Even if we had not seen whales the tour back toward shore with the aquamarine waters and volcanic mountains like jagged torn paper cut-outs, in the background would still have left an indelible memory.
Any visit to Rosslyn Bay is not complete without a visit to the aptly named Waterline restaurant alongside Keppel Bay Marina.
This uniquely sited and award-winning restaurant looks out over the peacefully bobbing moored boats. The restaurant is famous for its Banana Station beef as owners Richard and Libbie Wilson, also own a cattle station out at Banana. But also try the local seafood dishes including local Keppel Bay Prawns. The menu is here.

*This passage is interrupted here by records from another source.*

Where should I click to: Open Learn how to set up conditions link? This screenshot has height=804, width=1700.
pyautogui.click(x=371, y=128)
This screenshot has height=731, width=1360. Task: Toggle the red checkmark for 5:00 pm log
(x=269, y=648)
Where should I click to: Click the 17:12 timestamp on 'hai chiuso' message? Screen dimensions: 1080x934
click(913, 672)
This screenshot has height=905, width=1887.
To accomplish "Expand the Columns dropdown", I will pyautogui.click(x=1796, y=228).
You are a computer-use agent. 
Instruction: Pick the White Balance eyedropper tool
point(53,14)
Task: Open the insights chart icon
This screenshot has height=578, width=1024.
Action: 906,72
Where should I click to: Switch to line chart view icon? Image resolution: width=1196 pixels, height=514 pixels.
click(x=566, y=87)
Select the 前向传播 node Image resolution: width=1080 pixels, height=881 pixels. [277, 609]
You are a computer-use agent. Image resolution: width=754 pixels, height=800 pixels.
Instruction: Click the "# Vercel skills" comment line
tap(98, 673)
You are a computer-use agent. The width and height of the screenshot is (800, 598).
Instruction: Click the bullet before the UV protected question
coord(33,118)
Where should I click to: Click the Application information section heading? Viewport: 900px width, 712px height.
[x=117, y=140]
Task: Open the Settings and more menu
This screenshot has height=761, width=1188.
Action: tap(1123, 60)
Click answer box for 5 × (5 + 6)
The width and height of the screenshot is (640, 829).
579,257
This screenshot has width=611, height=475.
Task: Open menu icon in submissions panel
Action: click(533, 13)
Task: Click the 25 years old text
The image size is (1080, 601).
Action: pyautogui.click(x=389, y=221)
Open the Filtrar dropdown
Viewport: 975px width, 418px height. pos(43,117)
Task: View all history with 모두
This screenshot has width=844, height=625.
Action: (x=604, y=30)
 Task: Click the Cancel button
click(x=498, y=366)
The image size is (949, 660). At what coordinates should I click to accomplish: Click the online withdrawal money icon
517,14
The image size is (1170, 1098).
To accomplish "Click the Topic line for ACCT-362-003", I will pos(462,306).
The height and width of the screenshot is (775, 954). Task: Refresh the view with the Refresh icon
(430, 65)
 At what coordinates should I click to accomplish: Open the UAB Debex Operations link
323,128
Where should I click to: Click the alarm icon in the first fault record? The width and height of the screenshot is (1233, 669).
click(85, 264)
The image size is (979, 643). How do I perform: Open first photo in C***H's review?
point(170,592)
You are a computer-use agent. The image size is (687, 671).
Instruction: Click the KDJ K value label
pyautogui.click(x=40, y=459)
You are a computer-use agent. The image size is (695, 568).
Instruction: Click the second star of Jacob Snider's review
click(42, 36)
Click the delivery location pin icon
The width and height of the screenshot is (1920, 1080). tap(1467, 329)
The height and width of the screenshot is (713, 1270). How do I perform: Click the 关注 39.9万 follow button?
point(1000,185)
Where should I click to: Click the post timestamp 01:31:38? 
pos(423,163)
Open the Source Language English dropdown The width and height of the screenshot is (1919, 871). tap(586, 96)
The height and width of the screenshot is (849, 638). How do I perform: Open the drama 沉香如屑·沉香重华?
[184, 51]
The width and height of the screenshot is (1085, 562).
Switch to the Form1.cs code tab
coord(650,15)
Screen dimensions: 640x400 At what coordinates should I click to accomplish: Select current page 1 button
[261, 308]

Photo @nadinecresswellmyatt Grilled Keppel Bay King Prawns, green tea noodles, MMM Farm avocado, Stocks Farm cherry tomatoes, edamame, sesame wakame and soy dressing
Yeppoon is a refreshing palate of swirls of blue and white. The ocean is ultramarine blue and many of the buildings are painted white. The new star attraction is the Yeppoon Lagoon. A huge resort-style infinity pool framed by palm trees and the ocean and Great Keppel Island tantalising you on the horizon.
This pool complex is so luxurious it is like staying in a top resort for nix. Do laps of the pool or hang out on a deck chair looking out at the beach for passing whales.
There is disabled pool access and a great play area for toddlers.
I am sure there are lots of great eateries in town but it is hard to go past Whisk for full on amazing all-day breakfasts. Below is my banana and raspberry French toast with bush honey and poached pears.
@nadinecresswellmyatt The camera always eats first but sometimes the ice-cream won't wait.
And loved Yeppoon's creative take on a water playground with its Keppel Kraken a free water playground built around mythical sea creatures and featuring water cannons, jets and showering water play. And it's right on the foreshore with views out to Keppel Island.
If you are now completing the circuit by heading back into Rockhampton then stop at Kershaw Gardens. The park stretches for an entire kilometre parallel to the Bruce highway. These gardens were badly damaged by Tropical Cyclone Marcia in 2015 but $16 million dollars has created a fabulous new, family-friendly venue that only reopened in August (2018).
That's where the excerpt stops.